Google alia-se ao Pentágono na inteligência artificial

2018-04-05 A Gogole aliou-se ao Pentágono para desenvolver inteligência artificial para as forças armadas americanas. O objetivo é melhorar a eficácia dos ataques com drones. Mais de três mil trabalhadores da gigante tecnologia contestam este envolvimento da empresa no “negócio da guerra”, depois desta ter anunciado a sua entrada para um programa piloto denominado Projeto Maven.

“Achamos que a Google não deve estar no negócio da guerra. Por isso pedimos que o projeto Maven seja cancelado”, dizem os trabalhadores numa carta enviada ao diretor executivo da gigante, Sundar Pichai, que foi assinada por 3100 pessoas, das mais de 70 mil que trabalham no grupo, indica o New York times.

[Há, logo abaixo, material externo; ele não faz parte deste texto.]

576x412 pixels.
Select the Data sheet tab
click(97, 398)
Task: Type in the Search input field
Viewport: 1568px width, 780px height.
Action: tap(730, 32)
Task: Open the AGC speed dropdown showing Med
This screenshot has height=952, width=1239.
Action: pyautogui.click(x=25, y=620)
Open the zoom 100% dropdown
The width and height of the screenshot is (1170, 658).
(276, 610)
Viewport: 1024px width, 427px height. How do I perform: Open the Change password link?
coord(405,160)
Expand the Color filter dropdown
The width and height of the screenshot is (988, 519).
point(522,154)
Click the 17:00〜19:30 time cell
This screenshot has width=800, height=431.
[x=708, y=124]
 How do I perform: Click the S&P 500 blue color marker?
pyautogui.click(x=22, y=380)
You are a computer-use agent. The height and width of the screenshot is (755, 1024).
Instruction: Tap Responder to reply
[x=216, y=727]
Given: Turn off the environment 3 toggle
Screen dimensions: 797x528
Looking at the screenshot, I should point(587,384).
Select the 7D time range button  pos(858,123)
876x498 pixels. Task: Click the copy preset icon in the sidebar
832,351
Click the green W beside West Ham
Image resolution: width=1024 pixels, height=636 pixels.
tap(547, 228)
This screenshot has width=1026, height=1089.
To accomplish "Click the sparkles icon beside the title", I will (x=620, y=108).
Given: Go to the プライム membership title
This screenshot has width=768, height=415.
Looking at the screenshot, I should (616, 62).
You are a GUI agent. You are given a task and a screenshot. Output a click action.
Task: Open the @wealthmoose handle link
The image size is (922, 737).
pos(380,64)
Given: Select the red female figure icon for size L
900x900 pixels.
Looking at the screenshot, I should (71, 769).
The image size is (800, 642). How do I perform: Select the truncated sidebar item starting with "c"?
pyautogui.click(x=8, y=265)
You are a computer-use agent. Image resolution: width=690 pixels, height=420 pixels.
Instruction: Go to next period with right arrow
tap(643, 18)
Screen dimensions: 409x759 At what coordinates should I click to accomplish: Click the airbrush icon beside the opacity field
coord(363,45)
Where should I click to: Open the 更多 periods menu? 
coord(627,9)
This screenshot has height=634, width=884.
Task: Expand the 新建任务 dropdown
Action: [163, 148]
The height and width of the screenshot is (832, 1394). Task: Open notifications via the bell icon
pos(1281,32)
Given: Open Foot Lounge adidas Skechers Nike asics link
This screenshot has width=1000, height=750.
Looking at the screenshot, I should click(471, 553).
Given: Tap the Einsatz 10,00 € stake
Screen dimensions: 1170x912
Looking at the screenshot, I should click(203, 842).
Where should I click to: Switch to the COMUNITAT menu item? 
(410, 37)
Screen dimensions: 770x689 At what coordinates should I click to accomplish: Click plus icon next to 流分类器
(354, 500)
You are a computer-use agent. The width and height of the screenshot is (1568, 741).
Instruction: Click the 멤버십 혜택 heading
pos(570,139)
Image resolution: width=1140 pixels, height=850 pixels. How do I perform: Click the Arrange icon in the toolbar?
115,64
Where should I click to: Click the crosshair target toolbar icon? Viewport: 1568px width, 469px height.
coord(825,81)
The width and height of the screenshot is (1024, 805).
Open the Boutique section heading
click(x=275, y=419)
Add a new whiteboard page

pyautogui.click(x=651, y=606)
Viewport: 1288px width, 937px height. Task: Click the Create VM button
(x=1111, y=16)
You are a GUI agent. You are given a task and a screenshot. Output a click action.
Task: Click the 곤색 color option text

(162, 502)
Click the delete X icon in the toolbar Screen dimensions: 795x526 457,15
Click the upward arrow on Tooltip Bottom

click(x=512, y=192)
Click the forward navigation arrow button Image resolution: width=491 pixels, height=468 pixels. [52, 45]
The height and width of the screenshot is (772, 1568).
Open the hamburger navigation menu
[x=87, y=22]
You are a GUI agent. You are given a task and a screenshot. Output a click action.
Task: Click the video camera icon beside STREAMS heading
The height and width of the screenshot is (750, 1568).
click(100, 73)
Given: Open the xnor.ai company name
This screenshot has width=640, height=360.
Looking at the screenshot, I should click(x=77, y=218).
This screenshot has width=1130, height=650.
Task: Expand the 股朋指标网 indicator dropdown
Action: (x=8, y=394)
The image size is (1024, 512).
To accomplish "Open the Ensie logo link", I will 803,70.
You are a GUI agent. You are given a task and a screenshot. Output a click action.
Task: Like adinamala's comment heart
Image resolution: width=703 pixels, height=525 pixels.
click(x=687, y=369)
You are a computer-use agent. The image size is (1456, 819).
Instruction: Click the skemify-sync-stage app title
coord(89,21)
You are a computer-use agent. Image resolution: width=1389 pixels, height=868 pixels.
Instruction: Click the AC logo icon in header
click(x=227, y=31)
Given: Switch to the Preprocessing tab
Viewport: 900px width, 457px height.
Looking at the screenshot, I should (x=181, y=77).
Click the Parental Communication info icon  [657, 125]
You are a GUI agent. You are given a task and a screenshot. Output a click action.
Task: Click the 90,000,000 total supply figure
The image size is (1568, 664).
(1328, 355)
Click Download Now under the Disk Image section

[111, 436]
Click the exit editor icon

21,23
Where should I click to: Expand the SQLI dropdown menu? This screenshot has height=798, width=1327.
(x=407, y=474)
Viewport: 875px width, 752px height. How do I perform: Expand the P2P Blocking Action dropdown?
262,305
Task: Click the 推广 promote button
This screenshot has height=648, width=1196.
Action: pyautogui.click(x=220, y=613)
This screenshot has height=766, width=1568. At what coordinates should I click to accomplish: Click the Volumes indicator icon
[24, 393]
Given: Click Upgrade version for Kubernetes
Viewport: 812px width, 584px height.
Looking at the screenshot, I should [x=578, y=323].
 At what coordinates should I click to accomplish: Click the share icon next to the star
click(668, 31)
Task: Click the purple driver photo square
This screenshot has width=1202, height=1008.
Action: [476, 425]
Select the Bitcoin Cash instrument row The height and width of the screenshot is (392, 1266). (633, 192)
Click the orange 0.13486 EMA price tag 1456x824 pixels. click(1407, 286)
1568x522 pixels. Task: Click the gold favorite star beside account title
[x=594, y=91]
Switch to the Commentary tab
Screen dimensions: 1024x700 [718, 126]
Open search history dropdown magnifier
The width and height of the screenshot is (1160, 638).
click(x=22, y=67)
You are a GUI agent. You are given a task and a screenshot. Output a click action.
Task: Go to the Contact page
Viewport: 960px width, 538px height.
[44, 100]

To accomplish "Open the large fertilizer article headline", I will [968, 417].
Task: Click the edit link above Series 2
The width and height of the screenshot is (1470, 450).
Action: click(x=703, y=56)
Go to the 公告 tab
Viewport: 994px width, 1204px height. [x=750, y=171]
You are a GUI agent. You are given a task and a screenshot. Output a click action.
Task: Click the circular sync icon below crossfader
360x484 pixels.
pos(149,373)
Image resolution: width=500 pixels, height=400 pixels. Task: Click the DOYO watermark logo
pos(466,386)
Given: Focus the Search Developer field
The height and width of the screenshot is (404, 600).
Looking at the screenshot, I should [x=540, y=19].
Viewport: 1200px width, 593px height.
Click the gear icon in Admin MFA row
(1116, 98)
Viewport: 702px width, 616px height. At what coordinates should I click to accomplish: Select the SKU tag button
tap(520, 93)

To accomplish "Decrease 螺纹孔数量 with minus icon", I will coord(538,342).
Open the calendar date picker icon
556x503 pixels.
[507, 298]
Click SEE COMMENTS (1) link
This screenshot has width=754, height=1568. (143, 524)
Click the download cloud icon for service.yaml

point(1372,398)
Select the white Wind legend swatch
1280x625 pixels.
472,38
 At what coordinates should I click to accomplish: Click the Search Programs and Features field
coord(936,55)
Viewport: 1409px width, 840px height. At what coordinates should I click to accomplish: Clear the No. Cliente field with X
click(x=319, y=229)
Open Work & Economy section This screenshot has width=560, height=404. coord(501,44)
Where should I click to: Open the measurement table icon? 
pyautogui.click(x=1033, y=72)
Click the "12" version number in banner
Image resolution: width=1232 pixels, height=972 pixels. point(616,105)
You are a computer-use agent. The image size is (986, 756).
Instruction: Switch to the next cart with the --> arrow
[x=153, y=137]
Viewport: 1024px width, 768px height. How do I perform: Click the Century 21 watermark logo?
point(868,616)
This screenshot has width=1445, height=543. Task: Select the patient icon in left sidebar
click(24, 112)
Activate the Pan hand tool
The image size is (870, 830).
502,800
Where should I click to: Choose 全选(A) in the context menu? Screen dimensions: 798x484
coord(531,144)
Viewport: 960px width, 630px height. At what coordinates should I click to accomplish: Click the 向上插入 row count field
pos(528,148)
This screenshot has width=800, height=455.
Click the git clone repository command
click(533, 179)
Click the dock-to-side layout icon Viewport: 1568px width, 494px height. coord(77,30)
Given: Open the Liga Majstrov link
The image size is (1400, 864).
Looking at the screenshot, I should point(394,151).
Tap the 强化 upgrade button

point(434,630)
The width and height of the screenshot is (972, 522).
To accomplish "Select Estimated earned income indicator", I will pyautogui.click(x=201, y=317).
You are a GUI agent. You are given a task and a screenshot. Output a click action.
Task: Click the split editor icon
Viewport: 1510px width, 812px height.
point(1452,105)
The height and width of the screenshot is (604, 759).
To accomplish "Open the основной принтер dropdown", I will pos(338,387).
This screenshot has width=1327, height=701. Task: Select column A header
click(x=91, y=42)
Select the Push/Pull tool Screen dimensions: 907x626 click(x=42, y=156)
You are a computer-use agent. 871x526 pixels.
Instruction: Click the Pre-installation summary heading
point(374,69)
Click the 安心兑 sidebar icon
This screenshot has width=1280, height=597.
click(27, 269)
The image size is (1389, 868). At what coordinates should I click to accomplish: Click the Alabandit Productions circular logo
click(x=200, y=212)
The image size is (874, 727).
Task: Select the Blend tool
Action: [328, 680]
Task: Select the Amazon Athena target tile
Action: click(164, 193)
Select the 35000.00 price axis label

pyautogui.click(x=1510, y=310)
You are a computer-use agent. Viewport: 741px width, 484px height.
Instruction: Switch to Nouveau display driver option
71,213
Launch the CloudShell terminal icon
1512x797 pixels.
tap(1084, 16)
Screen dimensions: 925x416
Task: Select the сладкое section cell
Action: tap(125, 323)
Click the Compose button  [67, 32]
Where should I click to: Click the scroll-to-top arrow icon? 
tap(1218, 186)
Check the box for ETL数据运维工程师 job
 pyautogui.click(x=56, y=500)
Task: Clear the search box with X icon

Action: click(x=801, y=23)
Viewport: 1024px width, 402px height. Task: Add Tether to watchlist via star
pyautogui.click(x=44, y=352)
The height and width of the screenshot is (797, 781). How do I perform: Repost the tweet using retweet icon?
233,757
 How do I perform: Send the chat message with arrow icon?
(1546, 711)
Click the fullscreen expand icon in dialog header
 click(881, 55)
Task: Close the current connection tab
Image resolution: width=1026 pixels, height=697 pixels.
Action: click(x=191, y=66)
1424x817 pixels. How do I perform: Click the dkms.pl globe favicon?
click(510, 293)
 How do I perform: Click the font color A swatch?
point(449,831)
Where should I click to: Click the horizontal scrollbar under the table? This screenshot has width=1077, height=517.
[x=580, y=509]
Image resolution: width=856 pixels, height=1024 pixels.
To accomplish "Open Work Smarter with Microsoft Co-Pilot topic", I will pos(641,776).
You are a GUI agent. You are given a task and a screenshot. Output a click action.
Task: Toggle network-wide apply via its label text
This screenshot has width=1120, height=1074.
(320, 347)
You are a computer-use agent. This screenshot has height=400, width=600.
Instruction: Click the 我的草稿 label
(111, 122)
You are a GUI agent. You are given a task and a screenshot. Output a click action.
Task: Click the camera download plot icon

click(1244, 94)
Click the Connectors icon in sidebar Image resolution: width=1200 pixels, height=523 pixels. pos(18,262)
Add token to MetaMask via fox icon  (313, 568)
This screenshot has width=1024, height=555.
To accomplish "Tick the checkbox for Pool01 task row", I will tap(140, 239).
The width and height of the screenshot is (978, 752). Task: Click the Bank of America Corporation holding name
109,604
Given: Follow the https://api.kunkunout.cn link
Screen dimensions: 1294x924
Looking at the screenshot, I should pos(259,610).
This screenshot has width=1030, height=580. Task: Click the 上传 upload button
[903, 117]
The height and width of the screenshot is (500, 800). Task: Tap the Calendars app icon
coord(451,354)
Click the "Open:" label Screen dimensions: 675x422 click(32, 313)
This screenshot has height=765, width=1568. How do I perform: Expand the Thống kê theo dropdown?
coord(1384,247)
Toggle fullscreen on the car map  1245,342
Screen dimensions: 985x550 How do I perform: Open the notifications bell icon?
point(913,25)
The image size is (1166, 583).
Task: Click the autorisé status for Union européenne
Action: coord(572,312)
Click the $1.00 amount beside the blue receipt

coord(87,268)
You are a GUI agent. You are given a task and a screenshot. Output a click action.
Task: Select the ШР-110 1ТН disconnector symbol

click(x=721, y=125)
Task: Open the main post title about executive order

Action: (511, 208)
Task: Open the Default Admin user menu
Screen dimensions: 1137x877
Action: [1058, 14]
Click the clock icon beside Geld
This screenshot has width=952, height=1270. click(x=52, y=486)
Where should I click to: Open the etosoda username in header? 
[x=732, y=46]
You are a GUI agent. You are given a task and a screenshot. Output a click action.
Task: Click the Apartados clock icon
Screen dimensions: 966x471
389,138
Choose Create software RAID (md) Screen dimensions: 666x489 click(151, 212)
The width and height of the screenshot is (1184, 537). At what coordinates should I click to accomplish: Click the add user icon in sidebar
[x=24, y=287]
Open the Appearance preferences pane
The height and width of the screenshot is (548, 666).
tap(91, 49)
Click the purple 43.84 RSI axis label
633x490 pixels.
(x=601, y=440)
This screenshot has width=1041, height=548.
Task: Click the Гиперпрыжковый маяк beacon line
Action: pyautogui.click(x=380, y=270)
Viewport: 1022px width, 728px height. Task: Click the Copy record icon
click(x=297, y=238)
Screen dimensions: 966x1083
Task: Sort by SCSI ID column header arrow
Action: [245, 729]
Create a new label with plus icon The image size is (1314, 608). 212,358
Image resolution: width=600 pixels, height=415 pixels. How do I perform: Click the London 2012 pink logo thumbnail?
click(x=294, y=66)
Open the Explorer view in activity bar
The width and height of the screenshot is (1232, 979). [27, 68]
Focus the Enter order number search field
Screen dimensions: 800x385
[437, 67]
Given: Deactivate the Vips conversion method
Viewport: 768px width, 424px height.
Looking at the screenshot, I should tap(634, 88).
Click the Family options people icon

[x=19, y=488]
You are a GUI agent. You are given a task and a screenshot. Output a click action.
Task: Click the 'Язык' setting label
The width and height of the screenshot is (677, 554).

O objetivo do projeto será o desenvolvimento de inteligência artificial para interpretação de imagens em vídeo dos drones do departamento de Defesa norte-americano. Na carta, os trabalhadores referem que a Google deverá defender “uma política clara que afirme que nem a Google nem os seus contratados irão construir tecnologia de guerra”. Argumentam que o Maven entra em conflito com a cultura empresarial do grupo, que defende uma abordagem mais pacifista.

Em comunicado, a Google esclareceu que a tecnologia não vai ser usada para “operar ou fazer voar drones”, nem para fazer disparar armas ou ser usada sem supervisão humana. Vai sim ser usada para “identificar imagens para revisão humana foi feita para salvar vidas e impedir que alguém tenha que desempenhar trabalho entediante”. Por isso, o projeto Maven é não ofensivo, ainda que a tecnologia de deteção por vídeo do Pentágono seja usada para operações de contraterrorismo.
A Google refere ainda que “qualquer uso militar de inteligência artificial levanta preocupações válidas” e que vai estar a “promover ativamente uma discussão deste tópico”.

O programa-piloto do projeto Maven arrancou no ano passado, visando acelerar a aplicação militar de inteligência artificial. O orçamento previsto para o primeiro ano é de menos de 70 milhões de dólares, e há já outras tecnológicas que mostraram a sua intenção de participar em projetos na área militar, como a Amazon e a Microsoft.